__Exercise__: Repeat the lines beginning at the one with "The height and width of the screenshot is (799, 1084)." and running to the end of the material, keeping the first and last of them, exactly as they appear.

__Task inputs__:
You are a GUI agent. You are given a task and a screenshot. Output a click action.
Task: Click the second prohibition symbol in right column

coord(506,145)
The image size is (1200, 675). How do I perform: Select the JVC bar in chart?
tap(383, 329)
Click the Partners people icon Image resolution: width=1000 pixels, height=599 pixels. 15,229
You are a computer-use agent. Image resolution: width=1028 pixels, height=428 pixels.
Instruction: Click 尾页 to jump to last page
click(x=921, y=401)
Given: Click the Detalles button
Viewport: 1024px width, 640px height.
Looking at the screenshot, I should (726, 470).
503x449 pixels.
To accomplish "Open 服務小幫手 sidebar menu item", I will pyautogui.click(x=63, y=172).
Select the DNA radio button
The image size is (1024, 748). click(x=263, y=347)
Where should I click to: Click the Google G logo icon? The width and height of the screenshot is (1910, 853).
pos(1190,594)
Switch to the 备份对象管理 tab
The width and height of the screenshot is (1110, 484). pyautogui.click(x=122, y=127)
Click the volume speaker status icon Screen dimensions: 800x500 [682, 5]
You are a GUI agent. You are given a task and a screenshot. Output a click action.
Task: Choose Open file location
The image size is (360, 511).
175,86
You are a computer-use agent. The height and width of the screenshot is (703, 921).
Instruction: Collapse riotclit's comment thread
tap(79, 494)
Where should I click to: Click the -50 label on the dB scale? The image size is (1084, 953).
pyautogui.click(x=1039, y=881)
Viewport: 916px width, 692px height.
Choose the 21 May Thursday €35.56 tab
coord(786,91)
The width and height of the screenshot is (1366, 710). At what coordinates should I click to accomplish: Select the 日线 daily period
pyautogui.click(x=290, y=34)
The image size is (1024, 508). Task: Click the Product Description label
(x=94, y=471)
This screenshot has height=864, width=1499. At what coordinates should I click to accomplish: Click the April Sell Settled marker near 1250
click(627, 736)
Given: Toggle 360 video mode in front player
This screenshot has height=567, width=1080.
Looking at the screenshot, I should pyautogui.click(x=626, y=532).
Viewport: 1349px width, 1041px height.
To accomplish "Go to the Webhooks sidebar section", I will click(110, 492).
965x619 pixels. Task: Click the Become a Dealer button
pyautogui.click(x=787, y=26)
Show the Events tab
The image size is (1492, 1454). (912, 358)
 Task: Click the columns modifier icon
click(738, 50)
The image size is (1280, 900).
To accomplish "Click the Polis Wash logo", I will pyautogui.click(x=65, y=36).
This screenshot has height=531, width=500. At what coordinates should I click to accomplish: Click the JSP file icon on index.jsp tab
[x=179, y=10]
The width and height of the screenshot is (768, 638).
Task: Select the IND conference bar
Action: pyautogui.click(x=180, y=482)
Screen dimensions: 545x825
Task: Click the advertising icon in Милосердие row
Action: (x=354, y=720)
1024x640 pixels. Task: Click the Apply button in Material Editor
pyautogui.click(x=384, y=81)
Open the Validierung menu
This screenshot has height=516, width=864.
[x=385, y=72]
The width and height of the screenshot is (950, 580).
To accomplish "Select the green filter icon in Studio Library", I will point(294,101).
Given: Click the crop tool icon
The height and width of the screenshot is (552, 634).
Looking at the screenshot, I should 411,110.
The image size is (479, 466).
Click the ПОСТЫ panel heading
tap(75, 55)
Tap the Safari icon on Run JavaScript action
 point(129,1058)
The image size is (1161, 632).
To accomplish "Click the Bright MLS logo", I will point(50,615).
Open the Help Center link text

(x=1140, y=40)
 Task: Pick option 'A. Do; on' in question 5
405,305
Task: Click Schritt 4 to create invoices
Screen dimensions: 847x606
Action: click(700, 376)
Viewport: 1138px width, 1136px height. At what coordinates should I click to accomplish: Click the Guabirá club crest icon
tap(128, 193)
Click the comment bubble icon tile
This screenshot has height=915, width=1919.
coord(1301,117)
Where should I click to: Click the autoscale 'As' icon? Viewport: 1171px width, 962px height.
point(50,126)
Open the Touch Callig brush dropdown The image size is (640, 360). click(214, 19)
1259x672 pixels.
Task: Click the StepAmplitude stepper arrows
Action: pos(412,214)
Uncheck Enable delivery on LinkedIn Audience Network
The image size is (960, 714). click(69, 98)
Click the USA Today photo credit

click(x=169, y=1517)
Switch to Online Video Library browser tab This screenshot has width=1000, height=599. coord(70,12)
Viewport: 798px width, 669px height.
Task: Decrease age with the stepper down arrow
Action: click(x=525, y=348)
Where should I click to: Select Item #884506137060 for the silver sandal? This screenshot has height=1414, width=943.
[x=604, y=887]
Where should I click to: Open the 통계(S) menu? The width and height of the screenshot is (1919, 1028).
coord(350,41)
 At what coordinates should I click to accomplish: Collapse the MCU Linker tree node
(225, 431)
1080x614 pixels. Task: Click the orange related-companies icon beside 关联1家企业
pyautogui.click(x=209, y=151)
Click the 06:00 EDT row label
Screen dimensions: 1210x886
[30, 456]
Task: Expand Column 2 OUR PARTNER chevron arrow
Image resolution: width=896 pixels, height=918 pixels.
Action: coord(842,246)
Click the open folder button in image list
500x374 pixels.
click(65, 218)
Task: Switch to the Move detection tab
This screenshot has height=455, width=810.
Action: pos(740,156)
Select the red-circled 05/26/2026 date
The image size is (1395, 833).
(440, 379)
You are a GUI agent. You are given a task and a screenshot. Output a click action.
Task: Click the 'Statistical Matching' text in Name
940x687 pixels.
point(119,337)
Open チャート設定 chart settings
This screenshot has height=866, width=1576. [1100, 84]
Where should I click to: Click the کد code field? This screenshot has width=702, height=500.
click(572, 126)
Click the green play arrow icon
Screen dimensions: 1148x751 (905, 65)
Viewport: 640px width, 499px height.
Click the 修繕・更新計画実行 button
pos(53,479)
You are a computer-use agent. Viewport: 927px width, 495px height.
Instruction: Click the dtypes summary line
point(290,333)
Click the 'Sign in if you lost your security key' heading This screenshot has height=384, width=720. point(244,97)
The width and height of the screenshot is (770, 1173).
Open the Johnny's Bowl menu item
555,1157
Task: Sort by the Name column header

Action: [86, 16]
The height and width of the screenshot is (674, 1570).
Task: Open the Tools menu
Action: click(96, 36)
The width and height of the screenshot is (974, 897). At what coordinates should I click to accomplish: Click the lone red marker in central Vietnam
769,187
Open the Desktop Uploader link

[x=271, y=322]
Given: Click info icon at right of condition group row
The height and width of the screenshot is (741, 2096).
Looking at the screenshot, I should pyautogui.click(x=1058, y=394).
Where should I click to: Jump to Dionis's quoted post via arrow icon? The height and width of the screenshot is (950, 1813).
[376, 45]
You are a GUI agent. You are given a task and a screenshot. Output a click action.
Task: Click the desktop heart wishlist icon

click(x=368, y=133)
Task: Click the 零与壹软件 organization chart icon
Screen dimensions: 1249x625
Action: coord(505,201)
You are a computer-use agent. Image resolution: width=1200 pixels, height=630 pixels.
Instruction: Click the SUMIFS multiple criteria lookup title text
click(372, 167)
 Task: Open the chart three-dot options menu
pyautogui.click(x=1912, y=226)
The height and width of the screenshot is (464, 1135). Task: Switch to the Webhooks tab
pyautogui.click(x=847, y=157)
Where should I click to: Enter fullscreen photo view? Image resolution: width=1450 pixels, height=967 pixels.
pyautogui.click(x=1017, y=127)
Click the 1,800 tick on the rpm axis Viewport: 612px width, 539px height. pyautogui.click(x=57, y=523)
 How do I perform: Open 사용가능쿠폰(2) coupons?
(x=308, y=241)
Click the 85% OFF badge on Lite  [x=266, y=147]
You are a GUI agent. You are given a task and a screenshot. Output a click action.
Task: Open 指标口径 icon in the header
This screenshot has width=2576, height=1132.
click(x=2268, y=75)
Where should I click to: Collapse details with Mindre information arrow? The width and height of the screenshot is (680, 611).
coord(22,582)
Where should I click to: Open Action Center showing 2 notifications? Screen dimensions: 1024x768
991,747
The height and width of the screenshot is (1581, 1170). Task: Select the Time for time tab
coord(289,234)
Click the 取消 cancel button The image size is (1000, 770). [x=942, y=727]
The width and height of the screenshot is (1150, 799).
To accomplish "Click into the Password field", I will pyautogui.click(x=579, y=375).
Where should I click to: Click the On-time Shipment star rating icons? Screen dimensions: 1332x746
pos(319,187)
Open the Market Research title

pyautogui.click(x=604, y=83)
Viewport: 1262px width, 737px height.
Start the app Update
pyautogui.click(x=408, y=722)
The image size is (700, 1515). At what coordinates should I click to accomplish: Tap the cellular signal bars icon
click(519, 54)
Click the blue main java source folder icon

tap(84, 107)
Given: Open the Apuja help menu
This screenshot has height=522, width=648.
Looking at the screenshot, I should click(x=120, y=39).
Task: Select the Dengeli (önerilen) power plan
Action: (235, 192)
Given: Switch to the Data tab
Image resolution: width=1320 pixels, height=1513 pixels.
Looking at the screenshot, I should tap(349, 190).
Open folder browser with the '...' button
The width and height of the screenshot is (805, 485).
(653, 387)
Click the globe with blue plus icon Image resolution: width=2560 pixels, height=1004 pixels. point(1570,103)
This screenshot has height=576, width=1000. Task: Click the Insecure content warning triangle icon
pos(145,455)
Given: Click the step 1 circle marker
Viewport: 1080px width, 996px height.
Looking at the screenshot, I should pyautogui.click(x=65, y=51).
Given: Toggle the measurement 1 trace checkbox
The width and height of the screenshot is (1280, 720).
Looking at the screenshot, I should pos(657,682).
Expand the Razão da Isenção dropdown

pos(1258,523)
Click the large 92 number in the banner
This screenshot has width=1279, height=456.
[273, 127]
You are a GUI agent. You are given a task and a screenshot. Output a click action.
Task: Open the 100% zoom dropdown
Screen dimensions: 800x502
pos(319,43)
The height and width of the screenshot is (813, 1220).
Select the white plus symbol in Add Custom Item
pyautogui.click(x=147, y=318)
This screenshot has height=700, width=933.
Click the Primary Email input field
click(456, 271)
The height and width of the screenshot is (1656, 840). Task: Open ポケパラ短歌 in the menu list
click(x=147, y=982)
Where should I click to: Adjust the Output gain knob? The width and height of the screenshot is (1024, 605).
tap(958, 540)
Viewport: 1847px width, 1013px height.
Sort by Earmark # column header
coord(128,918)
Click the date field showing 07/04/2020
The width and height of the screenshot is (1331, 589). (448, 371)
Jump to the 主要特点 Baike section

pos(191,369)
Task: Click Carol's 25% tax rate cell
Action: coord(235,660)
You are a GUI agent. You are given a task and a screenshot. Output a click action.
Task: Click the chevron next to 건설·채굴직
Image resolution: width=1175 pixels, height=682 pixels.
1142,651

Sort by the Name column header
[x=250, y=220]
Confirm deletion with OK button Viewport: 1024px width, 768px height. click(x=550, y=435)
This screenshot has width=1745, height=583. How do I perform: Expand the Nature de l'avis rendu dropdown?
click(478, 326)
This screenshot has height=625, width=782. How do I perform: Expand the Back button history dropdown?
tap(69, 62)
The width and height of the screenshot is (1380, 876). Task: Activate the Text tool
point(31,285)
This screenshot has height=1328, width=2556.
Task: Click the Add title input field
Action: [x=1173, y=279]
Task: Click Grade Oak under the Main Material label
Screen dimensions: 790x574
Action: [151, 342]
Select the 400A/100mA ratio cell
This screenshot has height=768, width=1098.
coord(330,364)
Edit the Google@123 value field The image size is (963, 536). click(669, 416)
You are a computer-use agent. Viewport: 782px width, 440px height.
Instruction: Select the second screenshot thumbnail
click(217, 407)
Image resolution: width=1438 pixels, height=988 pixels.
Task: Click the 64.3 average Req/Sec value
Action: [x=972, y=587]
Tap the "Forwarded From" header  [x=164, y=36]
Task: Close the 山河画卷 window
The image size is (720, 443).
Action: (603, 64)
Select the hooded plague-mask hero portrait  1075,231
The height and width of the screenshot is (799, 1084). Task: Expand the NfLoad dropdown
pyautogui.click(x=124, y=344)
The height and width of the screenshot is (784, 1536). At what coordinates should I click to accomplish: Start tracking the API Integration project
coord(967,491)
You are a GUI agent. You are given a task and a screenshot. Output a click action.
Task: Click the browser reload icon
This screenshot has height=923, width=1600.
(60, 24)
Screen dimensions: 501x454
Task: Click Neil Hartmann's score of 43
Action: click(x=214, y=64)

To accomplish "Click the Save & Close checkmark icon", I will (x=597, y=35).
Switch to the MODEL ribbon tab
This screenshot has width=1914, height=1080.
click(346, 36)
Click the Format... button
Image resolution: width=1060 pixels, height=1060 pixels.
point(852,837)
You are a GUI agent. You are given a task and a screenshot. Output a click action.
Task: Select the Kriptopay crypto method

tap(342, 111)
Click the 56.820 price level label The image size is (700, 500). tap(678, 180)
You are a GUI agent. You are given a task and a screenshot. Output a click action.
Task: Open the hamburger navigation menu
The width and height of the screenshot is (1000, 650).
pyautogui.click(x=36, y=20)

__Answer section__:
The height and width of the screenshot is (799, 1084). Task: Expand the NfLoad dropdown
pyautogui.click(x=124, y=344)
The height and width of the screenshot is (784, 1536). At what coordinates should I click to accomplish: Start tracking the API Integration project
coord(967,491)
You are a GUI agent. You are given a task and a screenshot. Output a click action.
Task: Click the browser reload icon
This screenshot has height=923, width=1600.
(60, 24)
Screen dimensions: 501x454
Task: Click Neil Hartmann's score of 43
Action: click(x=214, y=64)

To accomplish "Click the Save & Close checkmark icon", I will (x=597, y=35).
Switch to the MODEL ribbon tab
This screenshot has width=1914, height=1080.
click(346, 36)
Click the Format... button
Image resolution: width=1060 pixels, height=1060 pixels.
point(852,837)
You are a GUI agent. You are given a task and a screenshot. Output a click action.
Task: Select the Kriptopay crypto method

tap(342, 111)
Click the 56.820 price level label The image size is (700, 500). tap(678, 180)
You are a GUI agent. You are given a task and a screenshot. Output a click action.
Task: Open the hamburger navigation menu
The width and height of the screenshot is (1000, 650).
pyautogui.click(x=36, y=20)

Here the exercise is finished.